"Well it depends. Criticism of the form "make everything look as I'm used to" is not very interesting."
It may be not very interesting, but that's a valid criticism nonetheless: 'This worked for me and you changed it in such a way that it doesn't work as well anymore, why is that?' So far no answer to this question.
"The people behind Gnome 3 decided to innovate, adopt a new interface and go on. That's a difficult decision for an established desktop but nevertheless they did. Irrespective of whether I like the new desktop or not, it is nice for free software to innovate and include new designs."

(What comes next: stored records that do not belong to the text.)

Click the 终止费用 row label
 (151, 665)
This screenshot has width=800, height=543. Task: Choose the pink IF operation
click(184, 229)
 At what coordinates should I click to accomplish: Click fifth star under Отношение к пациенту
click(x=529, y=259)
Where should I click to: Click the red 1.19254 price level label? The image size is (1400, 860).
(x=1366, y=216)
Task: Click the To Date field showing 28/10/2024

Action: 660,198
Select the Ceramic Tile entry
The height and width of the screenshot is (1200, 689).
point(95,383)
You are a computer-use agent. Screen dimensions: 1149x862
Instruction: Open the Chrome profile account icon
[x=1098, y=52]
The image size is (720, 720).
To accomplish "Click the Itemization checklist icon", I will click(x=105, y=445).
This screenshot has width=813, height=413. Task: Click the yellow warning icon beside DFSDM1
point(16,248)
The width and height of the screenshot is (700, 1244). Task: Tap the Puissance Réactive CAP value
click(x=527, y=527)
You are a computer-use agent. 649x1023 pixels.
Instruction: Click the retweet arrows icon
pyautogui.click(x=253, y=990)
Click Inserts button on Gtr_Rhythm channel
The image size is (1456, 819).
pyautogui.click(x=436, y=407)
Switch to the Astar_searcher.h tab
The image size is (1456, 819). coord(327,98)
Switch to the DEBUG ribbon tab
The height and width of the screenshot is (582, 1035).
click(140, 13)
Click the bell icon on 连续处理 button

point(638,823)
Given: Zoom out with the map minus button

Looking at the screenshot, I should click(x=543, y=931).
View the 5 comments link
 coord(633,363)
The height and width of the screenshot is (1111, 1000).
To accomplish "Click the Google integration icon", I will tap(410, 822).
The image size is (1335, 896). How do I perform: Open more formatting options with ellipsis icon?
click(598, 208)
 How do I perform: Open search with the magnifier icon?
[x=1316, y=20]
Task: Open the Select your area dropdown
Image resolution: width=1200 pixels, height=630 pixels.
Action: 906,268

The problem is, the end result of their attempt to innovate has proved to be less effective than what already existed for quite a number of users. Worse, so far we still don't know how what we had was broken and why it needed to be fixed. Seems that we should learn to love the "brand", yay! :)
"Btw. I think most of the gnome 3 criticism comes from the fact that the new interface requires some introduction (10min one) on how to use. Maybe they should ask the age of the should have included a video played on the first installation. I'm really old-school person but liked the interface only by the time I watched a video in youtube on how to use it."
That's actually a good point, but you shouldn't assume that most if not all of the criticism comes from people who tried GNOME 3 for less than 10 minutes: I was an enthusiast, I followed discussions about Gnome 3, and I tried to like it. The fact that they failed to impress people who were loyal users and supporters should speak volumes to anybody.